--- Data rows ---
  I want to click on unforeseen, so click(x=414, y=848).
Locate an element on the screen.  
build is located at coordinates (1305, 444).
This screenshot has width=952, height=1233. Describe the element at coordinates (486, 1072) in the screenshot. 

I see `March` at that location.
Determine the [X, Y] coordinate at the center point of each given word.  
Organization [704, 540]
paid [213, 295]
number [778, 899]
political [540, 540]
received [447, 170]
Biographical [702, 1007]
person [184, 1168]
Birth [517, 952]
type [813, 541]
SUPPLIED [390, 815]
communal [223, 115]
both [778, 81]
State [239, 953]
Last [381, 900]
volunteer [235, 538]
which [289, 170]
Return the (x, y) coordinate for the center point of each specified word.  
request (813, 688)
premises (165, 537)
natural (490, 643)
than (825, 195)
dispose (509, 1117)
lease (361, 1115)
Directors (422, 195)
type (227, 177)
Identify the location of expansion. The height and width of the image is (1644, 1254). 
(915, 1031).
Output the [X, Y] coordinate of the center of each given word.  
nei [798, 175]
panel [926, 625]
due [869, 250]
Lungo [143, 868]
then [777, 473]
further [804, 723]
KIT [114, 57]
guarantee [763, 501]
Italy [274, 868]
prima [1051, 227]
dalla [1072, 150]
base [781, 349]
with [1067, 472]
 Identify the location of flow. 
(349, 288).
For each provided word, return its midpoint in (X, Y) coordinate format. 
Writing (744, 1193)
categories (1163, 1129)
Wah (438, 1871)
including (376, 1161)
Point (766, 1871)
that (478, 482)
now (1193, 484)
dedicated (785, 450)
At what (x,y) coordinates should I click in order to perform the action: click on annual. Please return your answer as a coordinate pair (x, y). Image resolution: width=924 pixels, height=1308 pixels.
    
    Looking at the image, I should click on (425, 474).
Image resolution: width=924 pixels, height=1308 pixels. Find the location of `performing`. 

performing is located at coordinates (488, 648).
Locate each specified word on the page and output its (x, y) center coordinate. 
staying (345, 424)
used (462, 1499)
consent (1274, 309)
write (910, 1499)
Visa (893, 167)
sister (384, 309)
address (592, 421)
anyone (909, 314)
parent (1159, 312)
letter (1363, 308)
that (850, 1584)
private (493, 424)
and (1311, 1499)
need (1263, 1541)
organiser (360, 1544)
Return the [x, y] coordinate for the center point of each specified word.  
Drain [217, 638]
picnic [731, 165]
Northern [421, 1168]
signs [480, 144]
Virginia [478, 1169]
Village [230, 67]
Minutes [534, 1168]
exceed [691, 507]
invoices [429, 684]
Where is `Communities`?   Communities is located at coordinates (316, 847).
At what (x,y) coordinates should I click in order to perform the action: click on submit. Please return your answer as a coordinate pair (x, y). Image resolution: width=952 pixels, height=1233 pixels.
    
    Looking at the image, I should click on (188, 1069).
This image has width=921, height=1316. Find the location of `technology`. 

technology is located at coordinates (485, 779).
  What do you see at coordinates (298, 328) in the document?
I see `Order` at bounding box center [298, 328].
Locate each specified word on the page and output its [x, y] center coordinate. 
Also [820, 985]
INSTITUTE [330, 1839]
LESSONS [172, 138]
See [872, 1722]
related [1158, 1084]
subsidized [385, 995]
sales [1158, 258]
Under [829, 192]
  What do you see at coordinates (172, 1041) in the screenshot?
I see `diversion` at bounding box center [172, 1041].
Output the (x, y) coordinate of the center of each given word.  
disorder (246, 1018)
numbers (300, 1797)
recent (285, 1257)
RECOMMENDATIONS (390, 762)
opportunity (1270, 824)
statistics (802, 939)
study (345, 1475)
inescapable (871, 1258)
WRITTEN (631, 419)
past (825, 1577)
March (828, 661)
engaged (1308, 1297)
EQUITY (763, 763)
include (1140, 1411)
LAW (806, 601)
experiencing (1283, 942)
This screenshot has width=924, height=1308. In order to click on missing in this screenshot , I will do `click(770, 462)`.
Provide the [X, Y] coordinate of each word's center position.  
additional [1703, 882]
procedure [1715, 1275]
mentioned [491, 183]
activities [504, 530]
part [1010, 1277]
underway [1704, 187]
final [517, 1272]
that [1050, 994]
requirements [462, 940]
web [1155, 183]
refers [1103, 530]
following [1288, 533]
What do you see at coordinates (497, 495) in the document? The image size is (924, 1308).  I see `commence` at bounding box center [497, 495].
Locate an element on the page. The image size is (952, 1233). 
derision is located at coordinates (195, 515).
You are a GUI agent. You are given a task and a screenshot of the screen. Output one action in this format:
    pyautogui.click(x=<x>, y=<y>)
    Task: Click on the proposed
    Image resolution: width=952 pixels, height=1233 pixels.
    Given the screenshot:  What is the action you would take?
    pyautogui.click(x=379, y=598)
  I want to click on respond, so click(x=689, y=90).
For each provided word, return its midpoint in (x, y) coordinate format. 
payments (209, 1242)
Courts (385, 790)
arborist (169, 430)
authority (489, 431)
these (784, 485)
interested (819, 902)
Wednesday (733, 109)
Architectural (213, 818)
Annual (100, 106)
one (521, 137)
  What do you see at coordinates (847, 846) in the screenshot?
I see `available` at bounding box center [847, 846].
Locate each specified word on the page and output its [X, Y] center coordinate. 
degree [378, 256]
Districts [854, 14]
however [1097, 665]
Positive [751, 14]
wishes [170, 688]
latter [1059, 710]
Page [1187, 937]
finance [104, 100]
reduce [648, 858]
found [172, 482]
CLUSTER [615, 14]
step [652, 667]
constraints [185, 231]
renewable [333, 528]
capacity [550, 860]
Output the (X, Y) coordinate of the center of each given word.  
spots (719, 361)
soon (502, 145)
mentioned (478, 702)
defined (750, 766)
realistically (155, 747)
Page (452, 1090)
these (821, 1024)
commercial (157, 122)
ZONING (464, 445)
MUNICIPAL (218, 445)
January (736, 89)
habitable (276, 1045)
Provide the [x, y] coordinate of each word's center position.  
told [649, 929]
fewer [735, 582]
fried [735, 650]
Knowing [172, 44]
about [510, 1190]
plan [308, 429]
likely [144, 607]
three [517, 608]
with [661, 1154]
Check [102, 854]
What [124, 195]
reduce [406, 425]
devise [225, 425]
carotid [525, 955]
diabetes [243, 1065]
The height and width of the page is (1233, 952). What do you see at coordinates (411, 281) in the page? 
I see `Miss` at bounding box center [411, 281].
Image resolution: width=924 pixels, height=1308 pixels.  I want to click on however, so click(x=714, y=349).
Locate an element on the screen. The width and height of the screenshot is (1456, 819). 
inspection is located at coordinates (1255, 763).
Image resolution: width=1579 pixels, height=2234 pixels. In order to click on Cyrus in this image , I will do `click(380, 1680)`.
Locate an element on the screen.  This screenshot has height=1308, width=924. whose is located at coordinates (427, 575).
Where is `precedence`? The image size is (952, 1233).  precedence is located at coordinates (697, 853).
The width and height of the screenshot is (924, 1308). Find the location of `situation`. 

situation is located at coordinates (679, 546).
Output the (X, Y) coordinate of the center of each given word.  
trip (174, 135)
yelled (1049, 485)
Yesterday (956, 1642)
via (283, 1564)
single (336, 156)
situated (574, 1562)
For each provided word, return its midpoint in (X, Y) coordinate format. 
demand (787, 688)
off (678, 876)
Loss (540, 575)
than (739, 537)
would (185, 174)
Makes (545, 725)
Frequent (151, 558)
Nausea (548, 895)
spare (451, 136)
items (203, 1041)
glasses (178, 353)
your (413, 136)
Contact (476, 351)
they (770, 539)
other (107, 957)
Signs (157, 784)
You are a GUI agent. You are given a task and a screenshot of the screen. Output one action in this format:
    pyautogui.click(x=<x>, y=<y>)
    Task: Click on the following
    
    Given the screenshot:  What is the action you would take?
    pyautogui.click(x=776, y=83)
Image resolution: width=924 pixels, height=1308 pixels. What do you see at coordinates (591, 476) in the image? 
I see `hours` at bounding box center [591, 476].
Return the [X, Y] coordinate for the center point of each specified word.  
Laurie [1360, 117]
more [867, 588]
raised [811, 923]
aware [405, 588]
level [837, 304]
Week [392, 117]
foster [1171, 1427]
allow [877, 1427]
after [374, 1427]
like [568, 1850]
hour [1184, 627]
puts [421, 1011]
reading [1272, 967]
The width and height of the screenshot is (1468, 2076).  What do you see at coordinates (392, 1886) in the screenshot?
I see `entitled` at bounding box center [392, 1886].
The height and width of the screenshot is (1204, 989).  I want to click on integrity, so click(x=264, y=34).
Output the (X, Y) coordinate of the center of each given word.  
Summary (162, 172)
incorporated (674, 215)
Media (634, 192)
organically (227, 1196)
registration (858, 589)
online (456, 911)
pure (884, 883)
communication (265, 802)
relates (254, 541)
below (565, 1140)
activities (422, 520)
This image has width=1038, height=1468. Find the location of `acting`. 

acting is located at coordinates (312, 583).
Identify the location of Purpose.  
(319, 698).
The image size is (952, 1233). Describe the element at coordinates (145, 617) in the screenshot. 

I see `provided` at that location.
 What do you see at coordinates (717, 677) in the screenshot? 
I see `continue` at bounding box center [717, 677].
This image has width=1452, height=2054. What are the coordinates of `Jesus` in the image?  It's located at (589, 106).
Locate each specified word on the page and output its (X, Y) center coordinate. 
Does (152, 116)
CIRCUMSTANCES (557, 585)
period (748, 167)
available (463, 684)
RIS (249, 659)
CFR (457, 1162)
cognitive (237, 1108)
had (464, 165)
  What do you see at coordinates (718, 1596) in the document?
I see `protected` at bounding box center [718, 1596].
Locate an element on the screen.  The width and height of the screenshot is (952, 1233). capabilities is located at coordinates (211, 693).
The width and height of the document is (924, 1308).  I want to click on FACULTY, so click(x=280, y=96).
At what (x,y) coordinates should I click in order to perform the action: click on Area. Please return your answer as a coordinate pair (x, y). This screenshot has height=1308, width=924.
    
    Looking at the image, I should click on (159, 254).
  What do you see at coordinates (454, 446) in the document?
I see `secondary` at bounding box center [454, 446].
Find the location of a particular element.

--- Task brief ---
Copy out the records above without changes, from the line containing "than (825, 195)" to the line containing "Looking at the image, I should click on (425, 474).", both lines included.

--- Written answer ---
than (825, 195)
dispose (509, 1117)
lease (361, 1115)
Directors (422, 195)
type (227, 177)
Identify the location of expansion. The height and width of the image is (1644, 1254). 
(915, 1031).
Output the [X, Y] coordinate of the center of each given word.  
nei [798, 175]
panel [926, 625]
due [869, 250]
Lungo [143, 868]
then [777, 473]
further [804, 723]
KIT [114, 57]
guarantee [763, 501]
Italy [274, 868]
prima [1051, 227]
dalla [1072, 150]
base [781, 349]
with [1067, 472]
 Identify the location of flow. 
(349, 288).
For each provided word, return its midpoint in (X, Y) coordinate format. 
Writing (744, 1193)
categories (1163, 1129)
Wah (438, 1871)
including (376, 1161)
Point (766, 1871)
that (478, 482)
now (1193, 484)
dedicated (785, 450)
At what (x,y) coordinates should I click in order to perform the action: click on annual. Please return your answer as a coordinate pair (x, y). Image resolution: width=924 pixels, height=1308 pixels.
    
    Looking at the image, I should click on (425, 474).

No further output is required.